- You may listen to Virgil Fox performing works by César Franck in 1955 Here on archive.org
- Virgil Fox performs Johann Sebastian Bach's Passacaglia and Fugue in C Minor, BWV 582 Here on archive.org

= Virgil Fox =

American organist (1912–1980)

Virgil Fox

Virgil Keel Fox (May 3, 1912 in Princeton, Illinois – October 25, 1980 in Palm Beach, Florida) was an American organist, known especially for his years as organist at Riverside Church in New York City, from 1946 to 1965, and his flamboyant "Heavy Organ" concerts of the music of Bach in the 1970s, staged complete with light shows. Many of his recordings on the RCA Victor and Capitol labels, mostly in the 1950s and 1960s, have been remastered and re-released on compact disc.

==Birth and studies==

Virgil Fox was born on May 3, 1912, in Princeton, Illinois, to Miles and Birdie Fox, a farming family. Showing musical talent at an early age, he began playing the organ for church services as a ten-year old as well as at a local movie theater "APOLLO THEATER" owned by his father. Four years later, Fox made his concert debut before an audience of 2,500 at Withrow High School in Cincinnati, Ohio. The program included one of the mainstays of 19th-century organ music: Mendelssohn's Sonata No. 1 in F minor.

━━━━━━━━━━━━━━━━━━━━━━━━━━━━━━

** Activity list **
[A] Answer the following from the Virgil Fox article:
(i) At which church was Fox organist, and during which years?
(ii) What were the names of Fox's parents?
(iii) How large was the audience at Fox's concert debut?
[B] Reproduce the part of the Virgil Fox article starting at "- You may listen" and ending at "on compact disc.".

** Raw data **

━━━━━━━━━━━━━━━━━━━━━━━━━━━━━━

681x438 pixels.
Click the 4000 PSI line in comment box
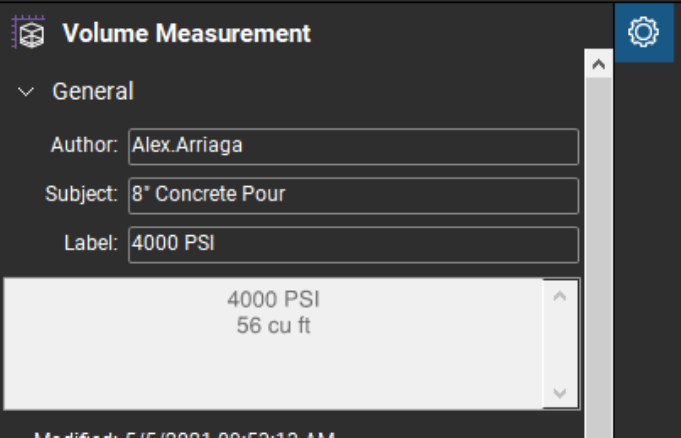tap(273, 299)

━━━━━━━━━━━━━━━━━━━━━━━━━━━━━━

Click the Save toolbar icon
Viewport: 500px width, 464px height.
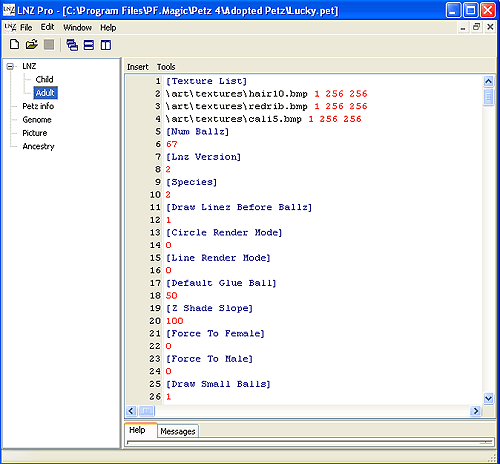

━━━━━━━━━━━━━━━━━━━━━━━━━━━━━━

** Written answers **
[A]
(i) Riverside Church in New York City, from 1946 to 1965
(ii) Miles and Birdie Fox
(iii) 2,500

[B]
- You may listen to Virgil Fox performing works by César Franck in 1955 Here on archive.org
- Virgil Fox performs Johann Sebastian Bach's Passacaglia and Fugue in C Minor, BWV 582 Here on archive.org

= Virgil Fox =

American organist (1912–1980)

Virgil Fox

Virgil Keel Fox (May 3, 1912 in Princeton, Illinois – October 25, 1980 in Palm Beach, Florida) was an American organist, known especially for his years as organist at Riverside Church in New York City, from 1946 to 1965, and his flamboyant "Heavy Organ" concerts of the music of Bach in the 1970s, staged complete with light shows. Many of his recordings on the RCA Victor and Capitol labels, mostly in the 1950s and 1960s, have been remastered and re-released on compact disc.